Groupon looked like a very high valuation, but any investment in a great company at any stage is almost always a good investment.

- Ben Horowitz

All the mental energy you use to elaborate your misery would be far better used trying to find the one seemingly impossible way out of your current.

- Ben Horowitz

An early lesson I learned in my career was that whenever a large organization attempts to do anything, it always comes down to a single person who can delay the entire project.

- Ben Horowitz

Another challenge is a phenomenon that I call the Law of Crappy People. The Law of Crappy People states: For any title level in a large organization, the talent on that level will eventually converge to the crappiest person with the title.

- Ben Horowitz

As a company gets big, the information that informs decision-making gets massive. Depending upon the prism through which you view the business, your perspective will vary. If two people are in charge, this variance will cause conflict and delay.

- Ben Horowitz

As a company grows, communication becomes its biggest challenge.

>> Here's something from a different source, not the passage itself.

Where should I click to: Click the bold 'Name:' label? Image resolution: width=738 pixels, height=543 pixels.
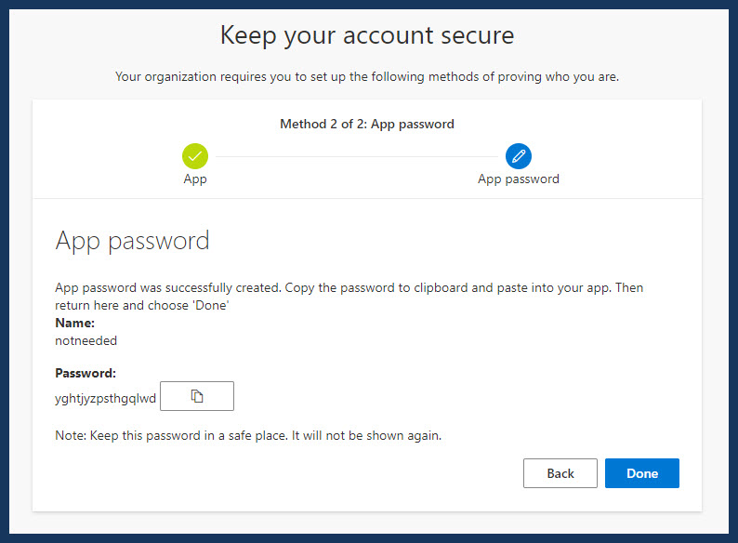75,323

If the employees fundamentally trust the CEO, then communication will be vastly more efficient than if they don’t.

- Ben Horowitz

As CEO, you should have an opinion on absolutely everything. You should have an opinion on every forecast, every product plan, every presentation, and even every comment. Let people know what you think. If you like someone’s comment, give her the feedback. If you disagree, give her the feedback. Say what you think. Express yourself.

- Ben Horowitz

As companies move to web-based computing they get a lot more servers, which are difficult to manage and control. All kinds of problems can arise – security, quality and worms.

- Ben Horowitz

As long as people are clear on what they need to do and what’s going on, you’re very likely to succeed. When nobody is clear, then you’re guaranteed to fail.